Like most people I was living then, and still am, with a precarious juggling act. I believe myself to be pretty good at keeping the various balls in the air. Or if one dropped it was seemed fairly easy to pick up. At that point in my life I didn’t just drop one I dropped the lot and fast, but pretended that I hadn’t both at home and at work. One non-work example is that I just forgot one afternoon to collect my learning disabled son from his after school club, and did not admit that it was totally down to me. After my first visit to the GP, which I would not have sought had my boss told me to, I had to accept that I couldn’t even decided when I wanted a cup of tea.
Everyone is probably different in learning how to recover in these sorts of situations. For me, an integral part was getting outdoors for as long as possible each day. I got a dog and walking on the hills in all weathers helped enormously.
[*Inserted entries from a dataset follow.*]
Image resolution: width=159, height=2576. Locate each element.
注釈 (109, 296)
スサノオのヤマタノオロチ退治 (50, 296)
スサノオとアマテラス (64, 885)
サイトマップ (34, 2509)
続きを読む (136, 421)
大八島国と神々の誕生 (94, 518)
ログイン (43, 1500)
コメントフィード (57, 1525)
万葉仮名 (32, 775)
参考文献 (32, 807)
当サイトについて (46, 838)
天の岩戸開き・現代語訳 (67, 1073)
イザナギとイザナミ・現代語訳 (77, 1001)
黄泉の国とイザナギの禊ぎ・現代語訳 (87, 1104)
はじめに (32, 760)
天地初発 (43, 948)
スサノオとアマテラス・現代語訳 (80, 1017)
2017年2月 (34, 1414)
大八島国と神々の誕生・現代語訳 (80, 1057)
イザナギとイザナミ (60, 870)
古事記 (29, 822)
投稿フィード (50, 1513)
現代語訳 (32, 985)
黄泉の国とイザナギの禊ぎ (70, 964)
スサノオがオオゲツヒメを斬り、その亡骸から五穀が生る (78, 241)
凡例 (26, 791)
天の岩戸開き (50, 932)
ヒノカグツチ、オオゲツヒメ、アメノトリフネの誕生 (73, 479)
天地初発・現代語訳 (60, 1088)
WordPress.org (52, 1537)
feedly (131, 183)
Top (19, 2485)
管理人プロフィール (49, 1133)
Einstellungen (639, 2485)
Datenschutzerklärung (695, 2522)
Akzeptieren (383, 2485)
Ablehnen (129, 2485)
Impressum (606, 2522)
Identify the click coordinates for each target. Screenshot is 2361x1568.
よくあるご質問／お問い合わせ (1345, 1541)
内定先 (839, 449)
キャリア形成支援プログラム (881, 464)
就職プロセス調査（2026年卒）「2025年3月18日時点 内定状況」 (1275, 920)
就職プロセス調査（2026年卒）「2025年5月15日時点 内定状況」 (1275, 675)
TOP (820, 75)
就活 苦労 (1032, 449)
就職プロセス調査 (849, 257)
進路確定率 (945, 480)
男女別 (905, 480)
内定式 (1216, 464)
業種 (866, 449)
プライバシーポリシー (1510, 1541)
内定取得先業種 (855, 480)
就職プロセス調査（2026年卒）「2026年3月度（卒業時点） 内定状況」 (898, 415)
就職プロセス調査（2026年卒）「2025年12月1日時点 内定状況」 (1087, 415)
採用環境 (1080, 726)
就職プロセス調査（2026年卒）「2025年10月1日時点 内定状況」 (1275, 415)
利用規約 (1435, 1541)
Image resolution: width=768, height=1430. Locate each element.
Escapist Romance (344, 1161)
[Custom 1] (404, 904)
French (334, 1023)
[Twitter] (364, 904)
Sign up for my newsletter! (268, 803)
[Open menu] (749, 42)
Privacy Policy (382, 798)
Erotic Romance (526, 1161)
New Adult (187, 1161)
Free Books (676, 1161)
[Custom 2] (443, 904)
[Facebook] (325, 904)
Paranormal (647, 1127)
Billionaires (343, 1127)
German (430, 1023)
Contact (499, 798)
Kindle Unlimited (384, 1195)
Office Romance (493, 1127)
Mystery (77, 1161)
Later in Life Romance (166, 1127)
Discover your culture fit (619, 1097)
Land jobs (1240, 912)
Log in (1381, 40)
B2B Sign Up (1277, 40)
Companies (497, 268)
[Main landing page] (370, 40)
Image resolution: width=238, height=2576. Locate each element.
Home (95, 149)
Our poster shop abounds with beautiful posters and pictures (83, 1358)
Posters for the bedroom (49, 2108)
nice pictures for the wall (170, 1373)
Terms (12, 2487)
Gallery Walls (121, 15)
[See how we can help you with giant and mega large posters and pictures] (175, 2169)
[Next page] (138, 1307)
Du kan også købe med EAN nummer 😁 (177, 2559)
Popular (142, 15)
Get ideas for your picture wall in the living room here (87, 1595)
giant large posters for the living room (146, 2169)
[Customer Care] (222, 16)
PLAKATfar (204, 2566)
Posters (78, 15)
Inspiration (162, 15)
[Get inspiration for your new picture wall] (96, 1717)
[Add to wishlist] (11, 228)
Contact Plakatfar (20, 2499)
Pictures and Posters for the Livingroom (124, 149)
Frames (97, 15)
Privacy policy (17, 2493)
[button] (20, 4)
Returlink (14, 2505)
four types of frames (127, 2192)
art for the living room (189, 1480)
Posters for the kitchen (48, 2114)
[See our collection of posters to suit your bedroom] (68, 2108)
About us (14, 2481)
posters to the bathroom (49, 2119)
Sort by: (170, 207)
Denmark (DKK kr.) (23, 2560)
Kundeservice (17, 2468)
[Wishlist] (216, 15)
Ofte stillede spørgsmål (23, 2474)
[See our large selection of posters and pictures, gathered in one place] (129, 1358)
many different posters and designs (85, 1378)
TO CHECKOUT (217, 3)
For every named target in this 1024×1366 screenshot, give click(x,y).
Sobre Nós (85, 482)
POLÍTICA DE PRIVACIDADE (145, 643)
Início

Medication in the short term, and some counselling, improved things as well. Setting small and achievable daily milestones and then gradually increasing them became important. I returned to work, and whilst I have had down spells since, I have learned how to manage them more effectively and to recognise the warning signals earlier and much better. Talking to people I trust early on, and keeping up with the regular walking, both play a role.
London Higher was much smaller then and was in its infancy. Those few who worked with me knew what the score was, and the Chair made it clear that I was to be given time to recover and reset. These days London Higher is a lot bigger, I have had some time to take stock and I believe it is for me to set the tone. The fact is that nearly all of us lead busy lives and juggle many balls. Few feel immune from the pressure to be a success personally and professionally, and often as partner and/or parent as well. Mental health is today talked about more openly and far more employers have support structures, but often the prevalence and seriousness is dismissed.
Anyone can suffer from a mental health problem, or like me suffer a crisis or a near-crisis event. We all need to be more open about this. I now believe that those of us in management and leadership positions have a responsibility to be approachable, to listen, show tolerance and be flexible and also more open about our own situations.
In my experience, and I stress it is only my experience, often what people with a mental health condition need most are an ear and a bit of time. For instance, to be able to work part-time and/or flexible hours to access counselling or other services, or simply to be able to talk to people who will listen but not judge. The biggest boost to my health and wellbeing recently has been a move to a 4-day working week. A move that was supported by the London Higher Board.
I am a CEO. I am also a person who juggles a lot of balls and has episodes of depression. My efforts to manage myself nowadays are successful (usually anyway – yes I can drop the odd ball). Has it made me less effective? I don’t think so. I hope young people and anyone struggling with a mental health problem but who takes their career seriously might find some comfort in my example. Not a weakness. Just the way it is.